Volunteer Anna Suchańska, 19 years old.

[2. The date and circumstances of the arrest:]

They deported me on 29 June 1940, without a family, because I came from territory occupied by Germans.

[3. Name of camp, prison, or place of forced work:]

They deported me to a taiga in Siberia, Sukhoi Log settlement, Novosibirsk Oblast for forced work in the forest.

[4. Description of the camp, prison:]

I lived on settlement that was mostly surrounded by taiga. People lived either in the barracks with several families inside, or in the cottages, containing two apartments, each accommodating eight people. I worked in the forest, in the garden, and in hay-making.

[5. Composition of the inmates, POWs, and exiles:]

The deportees were Poles, Ukrainians, and Jews. There was about a thousand of us on the settlement. The mental level was average. The mutual relations between the Poles were very good.

[6. Life in the camp, prison, etc.:]

Work normally started at 7:00 AM and continued until 6:00 PM. Some worked at night at loading trees in the taiga. It was really hard work and the food was bad. They did not give us anything but bread before the start of the Soviet-German war. We had to exchange our own things for the essentials. The quotas were so high that none of the Poles could meet them. And the pay was disproportionately small in relation to the work. They did not give us any clothes at all and we only had with what we brought with us, giving our clothes away in exchange for necessities. Remuneration for work was not even enough to buy bread. We usually gathered together as Poles to go to work, spending at least a few moments away from the Soviets.
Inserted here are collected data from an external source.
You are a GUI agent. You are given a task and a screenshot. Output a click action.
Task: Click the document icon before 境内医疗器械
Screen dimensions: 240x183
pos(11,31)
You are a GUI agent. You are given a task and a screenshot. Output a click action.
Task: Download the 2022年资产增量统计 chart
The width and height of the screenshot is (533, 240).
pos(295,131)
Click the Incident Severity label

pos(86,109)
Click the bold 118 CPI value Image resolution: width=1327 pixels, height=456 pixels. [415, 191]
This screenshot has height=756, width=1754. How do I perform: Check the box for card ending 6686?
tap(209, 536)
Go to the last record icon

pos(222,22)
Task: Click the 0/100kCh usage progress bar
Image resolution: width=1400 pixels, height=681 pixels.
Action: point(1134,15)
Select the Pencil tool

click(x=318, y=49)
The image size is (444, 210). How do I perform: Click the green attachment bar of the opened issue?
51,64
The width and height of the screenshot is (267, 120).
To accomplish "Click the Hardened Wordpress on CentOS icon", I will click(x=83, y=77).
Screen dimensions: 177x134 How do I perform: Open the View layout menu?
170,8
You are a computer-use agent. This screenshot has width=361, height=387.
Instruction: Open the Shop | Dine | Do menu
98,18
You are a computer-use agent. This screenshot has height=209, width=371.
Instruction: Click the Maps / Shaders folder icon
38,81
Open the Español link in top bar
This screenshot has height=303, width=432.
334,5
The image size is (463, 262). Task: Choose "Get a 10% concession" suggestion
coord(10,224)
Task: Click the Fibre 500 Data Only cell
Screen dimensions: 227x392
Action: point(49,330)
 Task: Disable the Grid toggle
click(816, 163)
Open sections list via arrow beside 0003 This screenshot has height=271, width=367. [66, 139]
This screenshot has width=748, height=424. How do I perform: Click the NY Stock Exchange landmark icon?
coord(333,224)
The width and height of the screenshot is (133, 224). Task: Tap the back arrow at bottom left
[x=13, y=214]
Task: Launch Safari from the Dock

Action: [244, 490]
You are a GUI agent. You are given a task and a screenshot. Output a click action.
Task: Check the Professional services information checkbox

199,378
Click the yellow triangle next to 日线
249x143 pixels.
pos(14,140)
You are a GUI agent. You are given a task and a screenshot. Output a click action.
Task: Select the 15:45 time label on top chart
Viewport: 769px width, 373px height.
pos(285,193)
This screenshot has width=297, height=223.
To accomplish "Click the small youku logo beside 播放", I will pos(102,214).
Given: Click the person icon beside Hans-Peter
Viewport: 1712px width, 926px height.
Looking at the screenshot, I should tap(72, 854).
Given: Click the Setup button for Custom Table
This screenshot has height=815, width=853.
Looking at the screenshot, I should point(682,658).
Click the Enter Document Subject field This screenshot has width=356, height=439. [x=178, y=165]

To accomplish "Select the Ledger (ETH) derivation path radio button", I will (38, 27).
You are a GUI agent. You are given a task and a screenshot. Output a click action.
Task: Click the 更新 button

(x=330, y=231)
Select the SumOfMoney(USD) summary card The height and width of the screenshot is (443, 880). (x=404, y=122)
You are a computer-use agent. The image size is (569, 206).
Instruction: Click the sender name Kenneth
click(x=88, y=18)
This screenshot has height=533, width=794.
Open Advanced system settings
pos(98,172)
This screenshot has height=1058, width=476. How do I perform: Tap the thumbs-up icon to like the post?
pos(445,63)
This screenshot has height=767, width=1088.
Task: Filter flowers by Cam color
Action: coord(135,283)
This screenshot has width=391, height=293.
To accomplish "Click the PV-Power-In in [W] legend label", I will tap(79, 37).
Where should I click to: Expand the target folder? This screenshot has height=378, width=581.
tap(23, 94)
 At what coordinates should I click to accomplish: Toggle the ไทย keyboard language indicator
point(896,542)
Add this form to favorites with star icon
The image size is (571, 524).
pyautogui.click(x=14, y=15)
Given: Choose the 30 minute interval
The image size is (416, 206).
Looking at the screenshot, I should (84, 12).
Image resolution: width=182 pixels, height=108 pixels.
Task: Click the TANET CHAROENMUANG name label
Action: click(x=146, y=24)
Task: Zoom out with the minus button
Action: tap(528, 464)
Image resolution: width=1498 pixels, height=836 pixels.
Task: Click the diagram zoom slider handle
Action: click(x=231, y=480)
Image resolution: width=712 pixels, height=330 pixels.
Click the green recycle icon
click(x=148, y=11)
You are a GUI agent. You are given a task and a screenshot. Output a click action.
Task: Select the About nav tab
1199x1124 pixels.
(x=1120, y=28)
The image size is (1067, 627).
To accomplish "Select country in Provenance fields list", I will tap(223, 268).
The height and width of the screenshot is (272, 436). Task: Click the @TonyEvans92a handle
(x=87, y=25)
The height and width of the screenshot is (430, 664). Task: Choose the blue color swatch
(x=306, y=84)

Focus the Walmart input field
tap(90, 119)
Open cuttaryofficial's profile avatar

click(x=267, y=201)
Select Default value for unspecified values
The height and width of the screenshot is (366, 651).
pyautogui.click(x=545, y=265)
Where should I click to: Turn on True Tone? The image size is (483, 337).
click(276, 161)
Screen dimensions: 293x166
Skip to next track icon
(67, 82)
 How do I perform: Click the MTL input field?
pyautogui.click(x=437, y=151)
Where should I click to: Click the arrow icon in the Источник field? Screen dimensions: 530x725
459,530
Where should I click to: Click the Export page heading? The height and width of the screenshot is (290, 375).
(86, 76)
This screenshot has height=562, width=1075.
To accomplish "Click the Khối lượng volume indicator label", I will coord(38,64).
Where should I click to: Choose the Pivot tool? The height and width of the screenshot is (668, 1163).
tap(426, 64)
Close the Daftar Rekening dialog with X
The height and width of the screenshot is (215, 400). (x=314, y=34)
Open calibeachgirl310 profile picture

[7. Attitude of the NKVD towards Poles:]

The attitude of the NKVD towards Poles were very hostile. They punished us for progul [being late for work] by reducing our pay, and for small crimes such as not turning up at work even during illness (they recognized illness only in case of fever above 39 degrees Celsius). There were cases of arrests and taking exiled persons to prisons for not wanting to denounce the Poles. Communist propaganda was on large scale. Children were forced to attend Russian schools, where teachers wanted to instill the communist spirit in the children’s minds. But the parents forbade the children to go to school, and taught them in the Polish spirit after they returned from work. The situation of the families consisting of a great number of people, as well as children who could not work, was very bad because even one person could not earn enough to support themselves. We had very little information about Poland, since that whatever came was censored.

[8. Medical care, hospitals, mortality:]

Medical care was available to a small extent, as they took to the hospital only those who were seriously ill. The hospital was located on another settlement, two kilometers away. The mortality rate was very high.

[9. Was it possible to keep in touch with your home country and family? If yes, what contacts were permitted?]

The contact with our country was very difficult. Letters came after a long time, and sometimes did not arrive at all. I did not receive letters from my family as they lived in the area occupied by Germans, from which we could not get any letters.